Central truncal fat deposits had direct links.
Reprinted from Eating Disorders Review
March/April Volume 27, Number 2
The pattern of body fat distribution appears to be related to body dissatisfaction, according to the results of a recent study. In what is believed to be the first longitudinal study of body fat distribution, body image, and disordered eating, researchers found that patterns of fat deposits, particularly in the central part of the body, may have special relevance to the development of eating disorders (Am J Clin Nutr. 2015. 102:736).
Dr. Laura A. Berner and colleagues measured body composition in 294 adult women at risk of weight gain. The measurements were made at baseline, and then at 6 months and 24 months.
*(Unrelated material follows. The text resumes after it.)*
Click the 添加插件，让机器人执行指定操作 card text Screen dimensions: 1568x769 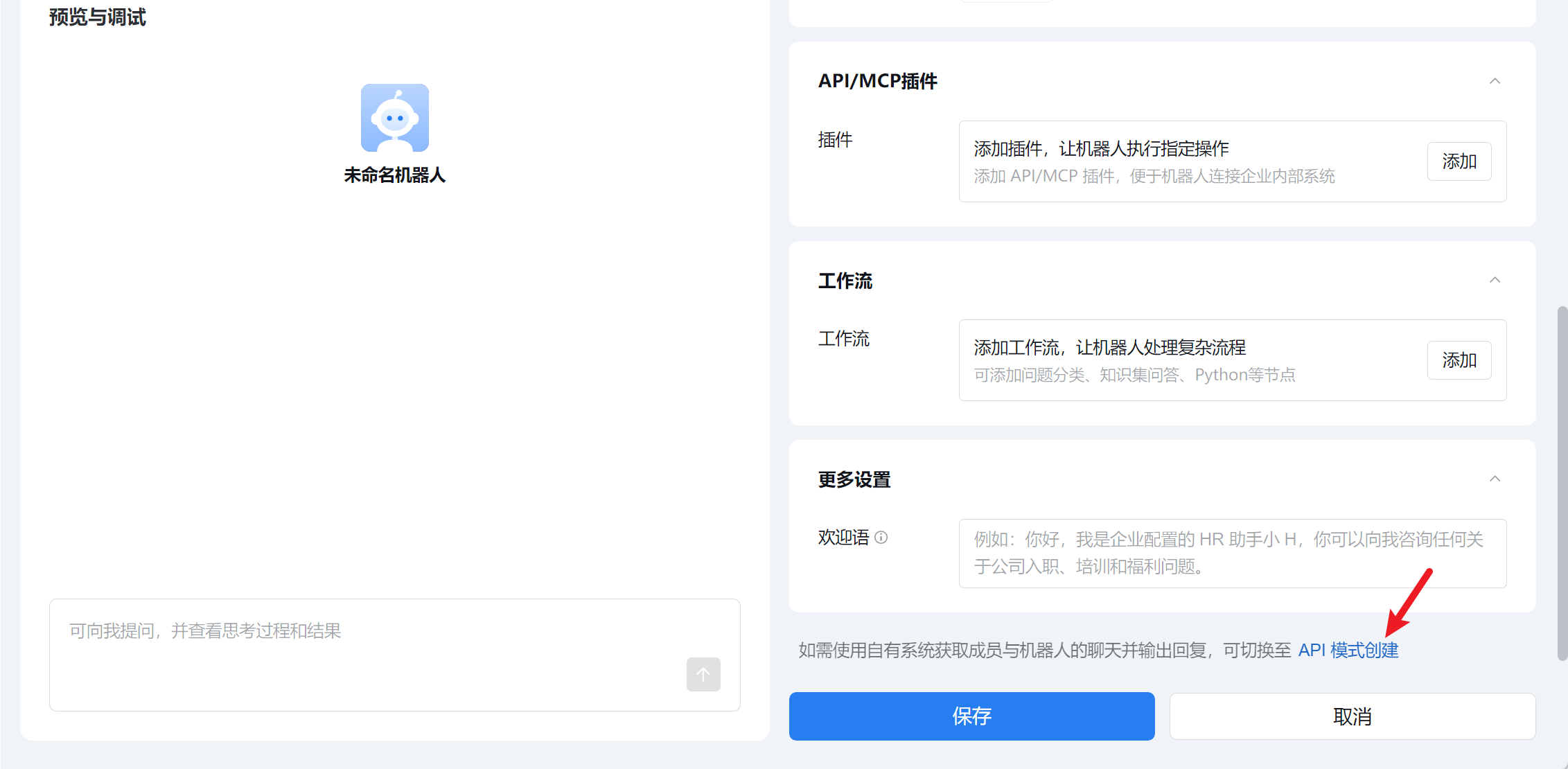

In addition, the researchers assessed loss of control (LOC) eating, body dissatisfaction, and depressive symptoms at baseline, 6 weeks, 6 months, 12 months, and 24 months, using the Eating Disorder Diagnostic Interview and the Multi-dimensional Body-Self Relations Questionnaire-Appearance Scales Body Areas Satisfaction subscale, and a depression scale. Of the original group of 294, 197 women completed all follow-up visits.
Women with greater central fat stores were less satisfied with their bodies and the authors’ longitudinal findings suggest that, independent of body mass index and depressive symptoms, larger stores of truncal fat, especially in the abdominal region, may be a risk factor for development of LOC eating. In addition, the authors reported that the combination of larger percentages of fat stored in such central regions and body dissatisfaction may help maintain or exacerbate LOC eating.